In Spagna, tracciato l’identikit del giovane cacciatore: inizia a praticare tra i 14 e i 16 anni, seguendo il padre. Pratica la caccia alla piccola selvaggina con il cane, considera la caccia la principale attività di svago e ne va molto fiero, dandone massima visibilità sui social.
E’ quanto emerso dal progetto “Profilo e proiezione del giovane cacciatore in Spagna”, realizzato dalla Scuola Spagnola di Caccia (CEE), dalla Real Federazione Spagnola di Caccia (RFEC) e dall’Università dell’Estremadura (UEx). Una ricerca che mette dunque al centro le nuove generazioni di cacciatori, su cui concentrarsi per invertire la tendenza nazionale che dal 2000 vede un calo costante del numero dei praticanti. Facilitare il ricambio generazionale è la chiave per garantire il futuro di un’attività socioeconomica e ambientale fondamentale come la caccia.

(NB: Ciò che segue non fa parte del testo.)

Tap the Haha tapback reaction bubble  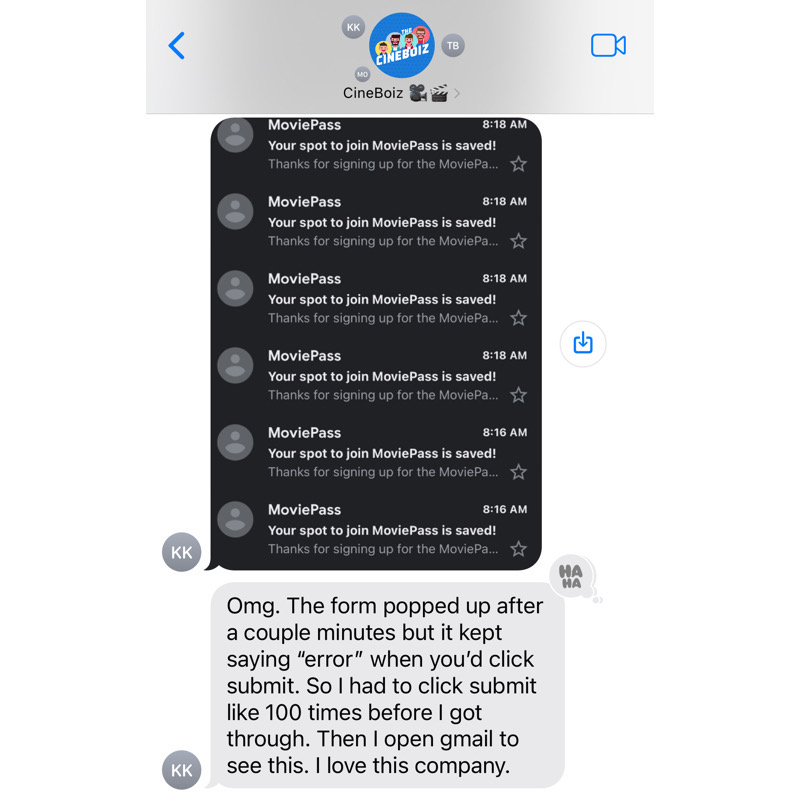click(571, 576)
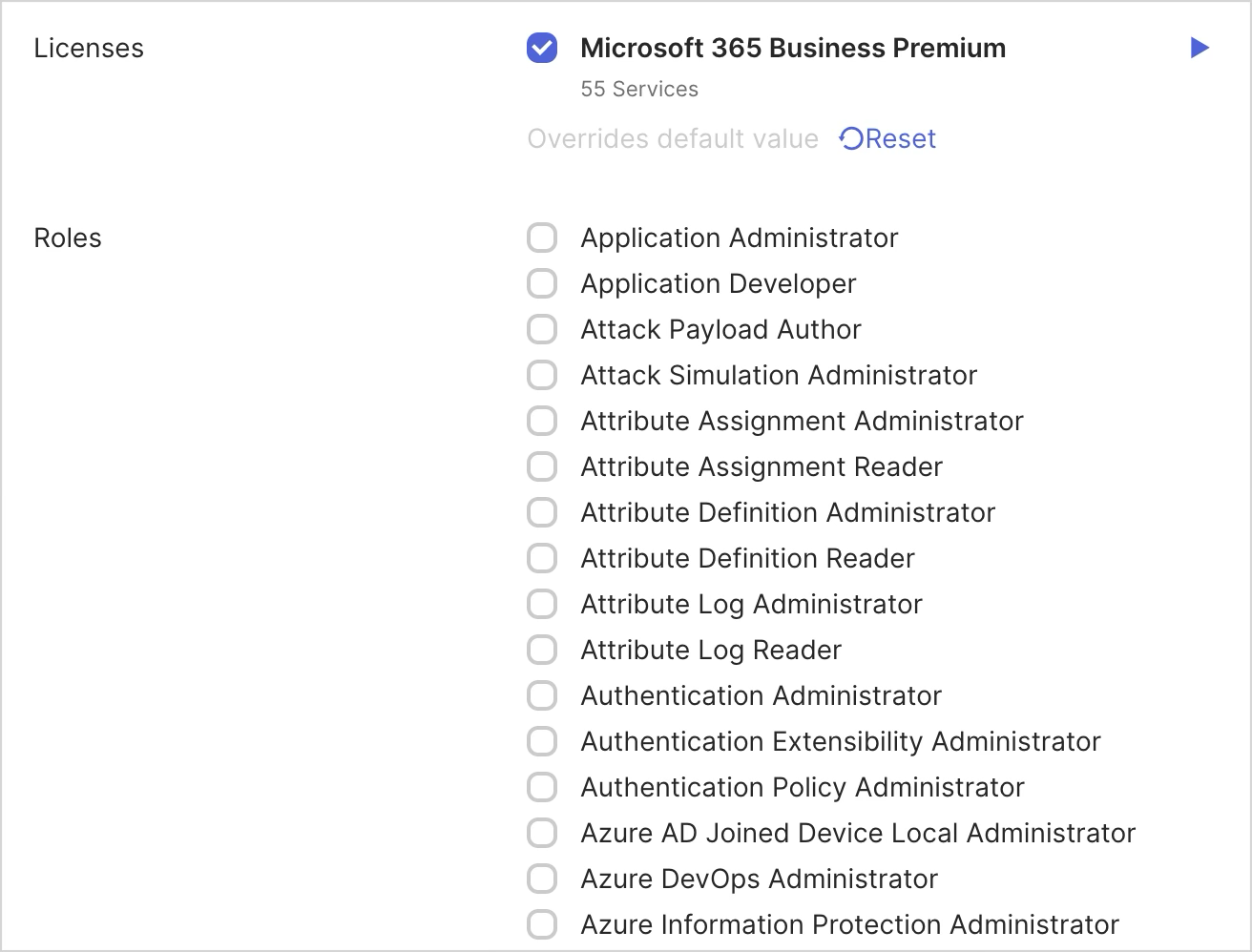Check the Authentication Administrator role
The height and width of the screenshot is (952, 1252).
(x=542, y=695)
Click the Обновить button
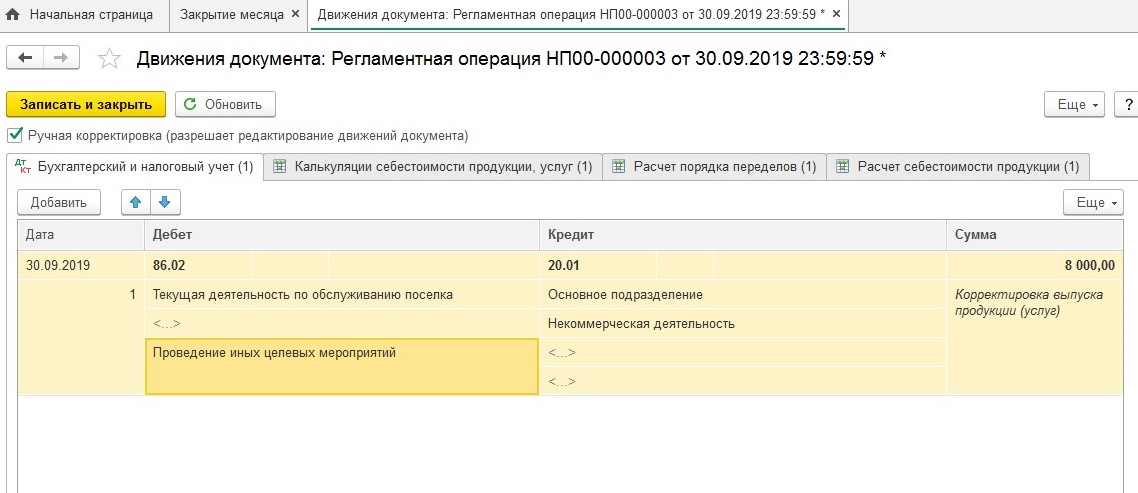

L’importanza del cane da caccia
Il 90% degli intervistati dichiara di possedere un cane e che questo è un compagno essenziale durante le giornate di caccia. Il 49% afferma che non andrebbe a caccia senza un ausiliare. Per due giovani cacciatori su tre, andare a caccia è ciò che fanno principalmente nel tempo libero, condividendo con amici e postando contenuti a tema sui social network (80 % degli intervistati).
La cultura venatoria
Ciò che emerge è la consapevolezza di portare avanti tradizioni apprese in famiglia, che intendono loro stessi passare alle successive generazioni, indipendentemente dal genere dei futuri figli. Così come quella sul valore del consumo della selvaggina, una costante per i giovani cacciatori intervistati. Il 96,7% mangia la carne degli animali cacciati almeno una volta al mese. Tra le problematiche emerse citano l’eccessiva burocrazia e i costi elevati, oltre che la necessità di una più puntuale formazione con convegni tematici, colloqui di formazione e corsi specifici. Considerano molto positivo anche l'approccio della caccia alle scuole.